A pretty common problem that you may encounter is: given a list, how many times does each unique element appear inside of that list? 

An easy way to solve this is with Counter

In [None]:
# Write code to count the occurrences of all the names in the list
#
dwarfs = ['Doc', 'Grumpy', 'Happy', 'Sleepy', 'Bashful', 'Sneezy', 
          'Doc', 'Dopey']

###Place your code here



print(dwarfs_count)

While that's a good exercise, it's obviously a little bit tedious. Since I mentioned that this is a common problem, as you might expect, the work has already been done for you. 

In [None]:
import collections


In [None]:
dwarfs_count = collections.Counter(dwarfs)
print(dwarfs_count)

# `random` - Generate pseudo-random numbers

[Package documentation](https://docs.python.org/3/library/random.html)

Greatest Hits:
* `random.random()`: returns a number in the range [0.0, 1.0)
* `random.randint(a, b)`: returns an integer in the range [a, b]
* `random.choice(x)`: randomly returns a value from the sequence x
* `random.sample(x, y)`: randomly returns a sample of length y from the sequence x without replacement

In [None]:
import random

What if I just want a random number between 0 and 1, because who knows, it might be useful (it will be at some point):

In [None]:
random.random()

Make sure that you run that cell a few times, you should get a different answer every time.

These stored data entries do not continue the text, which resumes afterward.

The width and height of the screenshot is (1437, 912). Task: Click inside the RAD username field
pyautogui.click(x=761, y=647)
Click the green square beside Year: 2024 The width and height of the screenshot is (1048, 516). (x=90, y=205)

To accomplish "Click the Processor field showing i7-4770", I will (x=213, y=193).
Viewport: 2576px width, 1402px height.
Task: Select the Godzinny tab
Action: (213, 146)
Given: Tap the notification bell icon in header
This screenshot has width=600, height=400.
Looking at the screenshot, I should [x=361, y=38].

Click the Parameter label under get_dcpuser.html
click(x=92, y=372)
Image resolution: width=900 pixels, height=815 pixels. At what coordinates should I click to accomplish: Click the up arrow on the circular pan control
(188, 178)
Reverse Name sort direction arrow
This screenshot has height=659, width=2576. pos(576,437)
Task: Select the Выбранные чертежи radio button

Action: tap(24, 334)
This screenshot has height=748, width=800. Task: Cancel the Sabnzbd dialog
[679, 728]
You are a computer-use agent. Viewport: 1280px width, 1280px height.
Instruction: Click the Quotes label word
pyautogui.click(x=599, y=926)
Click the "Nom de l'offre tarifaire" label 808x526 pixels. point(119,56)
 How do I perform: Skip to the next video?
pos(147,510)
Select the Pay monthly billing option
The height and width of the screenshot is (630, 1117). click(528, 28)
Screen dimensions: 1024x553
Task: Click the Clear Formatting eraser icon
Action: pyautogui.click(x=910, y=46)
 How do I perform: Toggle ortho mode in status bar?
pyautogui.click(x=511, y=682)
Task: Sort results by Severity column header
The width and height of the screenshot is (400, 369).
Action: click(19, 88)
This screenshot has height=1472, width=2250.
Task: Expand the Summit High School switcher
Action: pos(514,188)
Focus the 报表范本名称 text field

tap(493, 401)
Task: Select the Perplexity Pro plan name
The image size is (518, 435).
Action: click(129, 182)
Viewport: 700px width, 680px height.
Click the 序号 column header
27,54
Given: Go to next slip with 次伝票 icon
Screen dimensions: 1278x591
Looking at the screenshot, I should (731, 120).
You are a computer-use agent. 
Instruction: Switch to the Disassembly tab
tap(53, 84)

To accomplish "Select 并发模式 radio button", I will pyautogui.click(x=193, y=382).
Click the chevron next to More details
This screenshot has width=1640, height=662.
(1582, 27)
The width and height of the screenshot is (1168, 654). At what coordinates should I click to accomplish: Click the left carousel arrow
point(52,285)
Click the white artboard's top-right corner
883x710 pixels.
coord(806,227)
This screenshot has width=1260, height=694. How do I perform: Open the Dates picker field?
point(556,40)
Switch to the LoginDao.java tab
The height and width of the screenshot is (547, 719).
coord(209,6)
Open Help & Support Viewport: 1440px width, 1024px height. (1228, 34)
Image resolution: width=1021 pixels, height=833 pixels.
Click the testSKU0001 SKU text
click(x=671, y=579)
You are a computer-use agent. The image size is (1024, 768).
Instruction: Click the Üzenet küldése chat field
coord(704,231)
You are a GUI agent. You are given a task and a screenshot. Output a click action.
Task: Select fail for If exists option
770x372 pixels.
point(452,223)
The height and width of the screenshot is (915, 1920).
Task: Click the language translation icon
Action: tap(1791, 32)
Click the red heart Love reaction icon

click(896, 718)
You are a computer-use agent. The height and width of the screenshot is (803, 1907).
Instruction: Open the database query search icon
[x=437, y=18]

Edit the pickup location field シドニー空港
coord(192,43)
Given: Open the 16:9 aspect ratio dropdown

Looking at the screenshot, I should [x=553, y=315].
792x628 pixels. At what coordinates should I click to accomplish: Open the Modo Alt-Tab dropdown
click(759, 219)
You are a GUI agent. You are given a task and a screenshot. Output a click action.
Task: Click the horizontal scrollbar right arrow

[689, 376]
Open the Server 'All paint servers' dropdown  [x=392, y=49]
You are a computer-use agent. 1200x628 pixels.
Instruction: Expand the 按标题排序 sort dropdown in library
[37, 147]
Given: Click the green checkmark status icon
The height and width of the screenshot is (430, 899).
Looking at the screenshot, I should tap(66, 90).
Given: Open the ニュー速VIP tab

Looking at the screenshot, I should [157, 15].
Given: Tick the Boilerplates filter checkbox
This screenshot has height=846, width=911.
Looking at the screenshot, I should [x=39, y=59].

Sometimes integers are just easier to deal with. 

In [None]:
random.randint(7, 261)

__Exercise:__ Are the numbers 7 and 261 included or excluded from this random number generator:

In [None]:
#Place your code here



For a lot of statistical tests you'll want to be able to randomly select items from a list so here are two easy ways to do it. As always, if this is random it better give you different results when you run it multiple times!

In [None]:
dwarfs = list(set(dwarfs))

In [None]:
help(random.sample)

In [None]:
random.sample(dwarfs, 3)

In [None]:
random.choice(dwarfs)

# `datetime` - Basic date and time types

[Package documentation](https://docs.python.org/3/library/datetime.html)

We'll talk about this package a bit more later, but for now let's just give you some basics:

In [None]:
import datetime

The `date` library in `datetime` provides functions and data to work with dates.

In [None]:
today = datetime.date.today()

print(today)
print()
print(today.day)
print(today.year)


In [None]:
birthday = datetime.date(1984, 2, 25)

print(birthday)
print()
print(birthday.day)
print(birthday.month)
print(birthday.year)

In _one_ variable called `birthday` we now have lots of information. This is much easier to work with than having separate variables for each of these:
```
birth_day = 25
birth_month = 2
birth_year = 1984
```
or one variable that we have to split apart everytime we only care about a particular piece of it:

```
birthday = '02-25-1984'
```

If you want to work with time, you need to use the library `datetime` in `datetime`

In [None]:
now = datetime.datetime.today()
print(now)

This should print the time and date according to your system. If you were in a different timezone, the output would be different.

`datetime` provides tools to convert between time zones. If you want to convert dates to HaLuah  or to Hijiri calendars, then you have to use other libraries.

# Final remarks


That's all for the `Python Standard Library`, but you haven't seen the last of any of these packages. 

I highly recommend reading through some of the links I provided at the top of this notebook. **But the best way to learn about packages also happens to be the best way to learn programming. Practice. Practice. Practice.**

Just know that while you're practicing, if you encounter a problem that seems like it might already have been done before, turn to `Google`. 

**Trust the standard library.**

**Trust other packages and `stackoverflow` less so.** 


Test functions that you use, make sure they give you results that you expect, and delight in how much time you'll have saved.